:: Task data

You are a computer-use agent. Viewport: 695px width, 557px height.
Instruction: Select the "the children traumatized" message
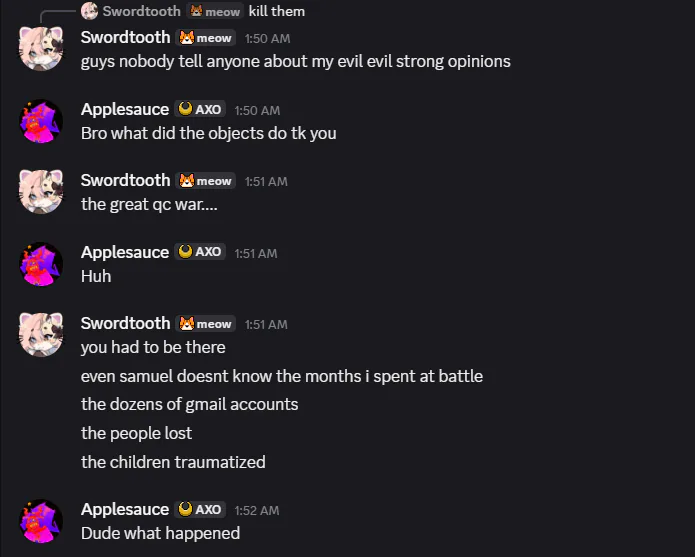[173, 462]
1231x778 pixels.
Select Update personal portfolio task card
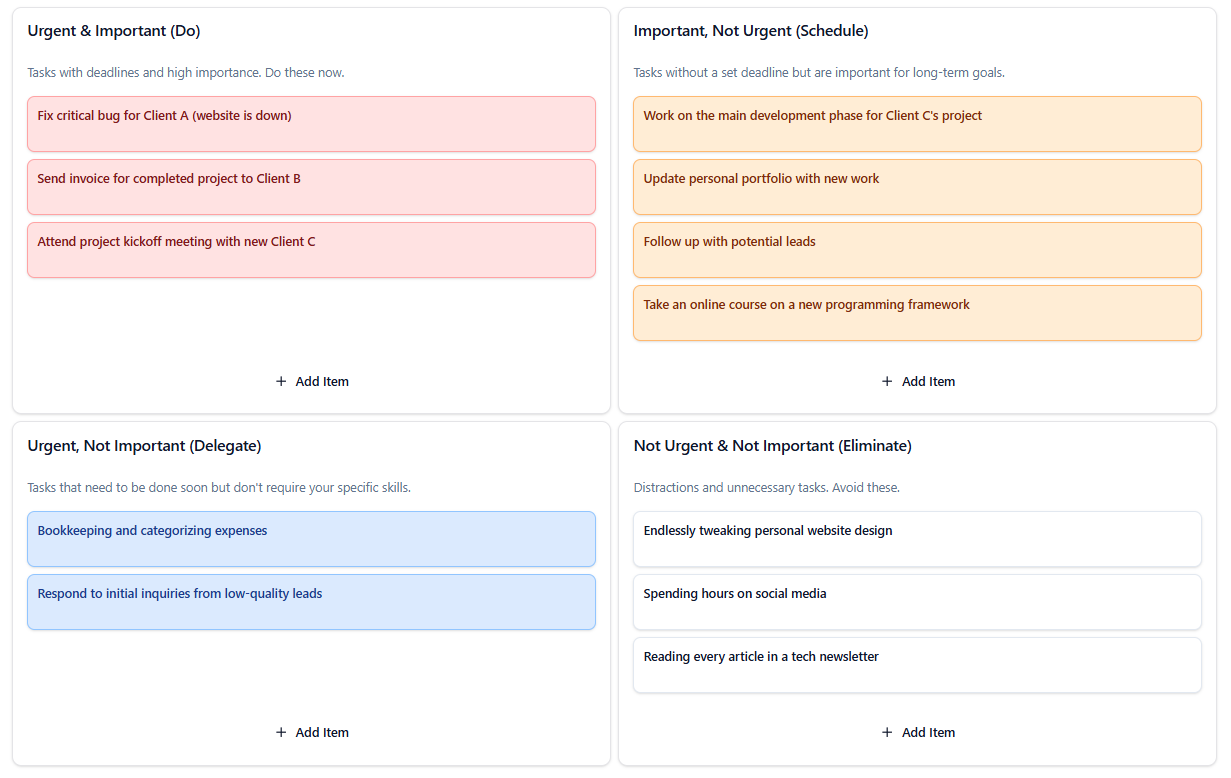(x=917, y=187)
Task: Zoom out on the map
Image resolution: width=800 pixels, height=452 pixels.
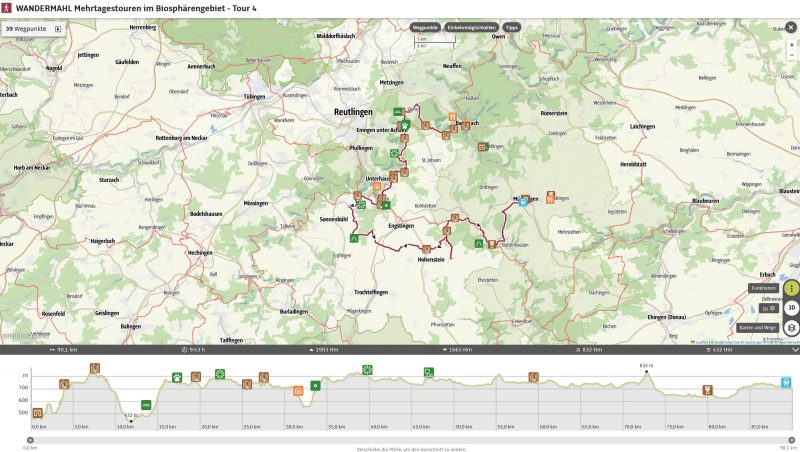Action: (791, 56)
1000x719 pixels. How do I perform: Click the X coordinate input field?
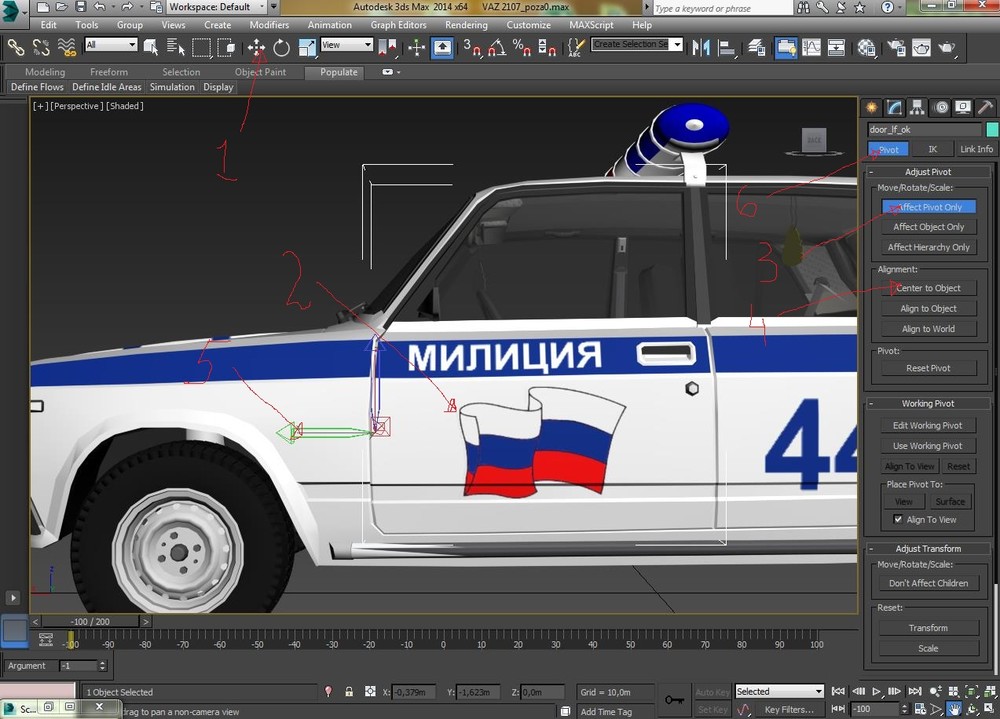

::::

▸ **Work to be completed**
Retype the data above exactly. Do not carry over any images.

▸ **Answer to the exercise**
You are a computer-use agent. Viewport: 695px width, 557px height.
Instruction: Select the "the children traumatized" message
[173, 462]
1231x778 pixels.
Select Update personal portfolio task card
(x=917, y=187)
Task: Zoom out on the map
Image resolution: width=800 pixels, height=452 pixels.
Action: (791, 56)
1000x719 pixels. How do I perform: Click the X coordinate input field?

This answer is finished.